# Work instructions
Rewrite the records below, changing every "computer-use agent" to "desktop agent" and keeping everything else the same.

# Element and text location data
==========

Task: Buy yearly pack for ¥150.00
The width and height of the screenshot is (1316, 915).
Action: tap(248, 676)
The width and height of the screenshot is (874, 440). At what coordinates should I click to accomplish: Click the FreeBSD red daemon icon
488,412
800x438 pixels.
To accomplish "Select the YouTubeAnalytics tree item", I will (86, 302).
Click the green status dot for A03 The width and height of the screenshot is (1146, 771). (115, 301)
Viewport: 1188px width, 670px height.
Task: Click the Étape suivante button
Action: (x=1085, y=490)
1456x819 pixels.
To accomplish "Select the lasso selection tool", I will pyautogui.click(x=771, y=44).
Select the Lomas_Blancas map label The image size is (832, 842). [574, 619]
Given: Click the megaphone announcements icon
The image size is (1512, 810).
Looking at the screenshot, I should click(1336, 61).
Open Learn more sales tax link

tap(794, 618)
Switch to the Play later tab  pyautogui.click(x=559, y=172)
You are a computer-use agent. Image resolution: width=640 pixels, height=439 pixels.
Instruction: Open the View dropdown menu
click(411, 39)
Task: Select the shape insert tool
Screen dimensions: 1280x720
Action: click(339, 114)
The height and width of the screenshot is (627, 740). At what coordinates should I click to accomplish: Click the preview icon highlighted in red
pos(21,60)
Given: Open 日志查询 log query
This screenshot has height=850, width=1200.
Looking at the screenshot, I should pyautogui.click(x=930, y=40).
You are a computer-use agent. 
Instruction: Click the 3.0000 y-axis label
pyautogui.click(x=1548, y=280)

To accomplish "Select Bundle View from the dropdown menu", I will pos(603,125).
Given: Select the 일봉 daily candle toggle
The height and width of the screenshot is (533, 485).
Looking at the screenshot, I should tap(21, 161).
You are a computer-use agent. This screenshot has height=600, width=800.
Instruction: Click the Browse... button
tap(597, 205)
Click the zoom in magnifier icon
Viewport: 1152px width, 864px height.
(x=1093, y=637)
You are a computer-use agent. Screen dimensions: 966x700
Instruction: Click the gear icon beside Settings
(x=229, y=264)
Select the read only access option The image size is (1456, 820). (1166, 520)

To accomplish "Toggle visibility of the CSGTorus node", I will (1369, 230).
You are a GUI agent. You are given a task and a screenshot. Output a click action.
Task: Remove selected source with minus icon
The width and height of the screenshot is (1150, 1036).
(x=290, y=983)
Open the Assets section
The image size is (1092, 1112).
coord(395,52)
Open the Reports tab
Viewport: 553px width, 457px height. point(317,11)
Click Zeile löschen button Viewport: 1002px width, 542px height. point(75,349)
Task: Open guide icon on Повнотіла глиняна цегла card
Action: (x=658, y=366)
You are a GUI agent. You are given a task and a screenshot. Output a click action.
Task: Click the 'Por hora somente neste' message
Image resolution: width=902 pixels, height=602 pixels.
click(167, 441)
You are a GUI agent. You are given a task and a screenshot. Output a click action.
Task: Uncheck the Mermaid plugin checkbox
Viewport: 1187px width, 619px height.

==========

# The output
Task: Buy yearly pack for ¥150.00
The width and height of the screenshot is (1316, 915).
Action: tap(248, 676)
The width and height of the screenshot is (874, 440). At what coordinates should I click to accomplish: Click the FreeBSD red daemon icon
488,412
800x438 pixels.
To accomplish "Select the YouTubeAnalytics tree item", I will (86, 302).
Click the green status dot for A03 The width and height of the screenshot is (1146, 771). (115, 301)
Viewport: 1188px width, 670px height.
Task: Click the Étape suivante button
Action: (x=1085, y=490)
1456x819 pixels.
To accomplish "Select the lasso selection tool", I will pyautogui.click(x=771, y=44).
Select the Lomas_Blancas map label The image size is (832, 842). [574, 619]
Given: Click the megaphone announcements icon
The image size is (1512, 810).
Looking at the screenshot, I should click(1336, 61).
Open Learn more sales tax link

tap(794, 618)
Switch to the Play later tab  pyautogui.click(x=559, y=172)
You are a desktop agent. Image resolution: width=640 pixels, height=439 pixels.
Instruction: Open the View dropdown menu
click(411, 39)
Task: Select the shape insert tool
Screen dimensions: 1280x720
Action: click(339, 114)
The height and width of the screenshot is (627, 740). At what coordinates should I click to accomplish: Click the preview icon highlighted in red
pos(21,60)
Given: Open 日志查询 log query
This screenshot has height=850, width=1200.
Looking at the screenshot, I should pyautogui.click(x=930, y=40).
You are a desktop agent. 
Instruction: Click the 3.0000 y-axis label
pyautogui.click(x=1548, y=280)

To accomplish "Select Bundle View from the dropdown menu", I will pos(603,125).
Given: Select the 일봉 daily candle toggle
The height and width of the screenshot is (533, 485).
Looking at the screenshot, I should tap(21, 161).
You are a desktop agent. This screenshot has height=600, width=800.
Instruction: Click the Browse... button
tap(597, 205)
Click the zoom in magnifier icon
Viewport: 1152px width, 864px height.
(x=1093, y=637)
You are a desktop agent. Screen dimensions: 966x700
Instruction: Click the gear icon beside Settings
(x=229, y=264)
Select the read only access option The image size is (1456, 820). (1166, 520)

To accomplish "Toggle visibility of the CSGTorus node", I will (1369, 230).
You are a GUI agent. You are given a task and a screenshot. Output a click action.
Task: Remove selected source with minus icon
The width and height of the screenshot is (1150, 1036).
(x=290, y=983)
Open the Assets section
The image size is (1092, 1112).
coord(395,52)
Open the Reports tab
Viewport: 553px width, 457px height. point(317,11)
Click Zeile löschen button Viewport: 1002px width, 542px height. point(75,349)
Task: Open guide icon on Повнотіла глиняна цегла card
Action: (x=658, y=366)
You are a GUI agent. You are given a task and a screenshot. Output a click action.
Task: Click the 'Por hora somente neste' message
Image resolution: width=902 pixels, height=602 pixels.
click(167, 441)
You are a GUI agent. You are given a task and a screenshot. Output a click action.
Task: Uncheck the Mermaid plugin checkbox
Viewport: 1187px width, 619px height.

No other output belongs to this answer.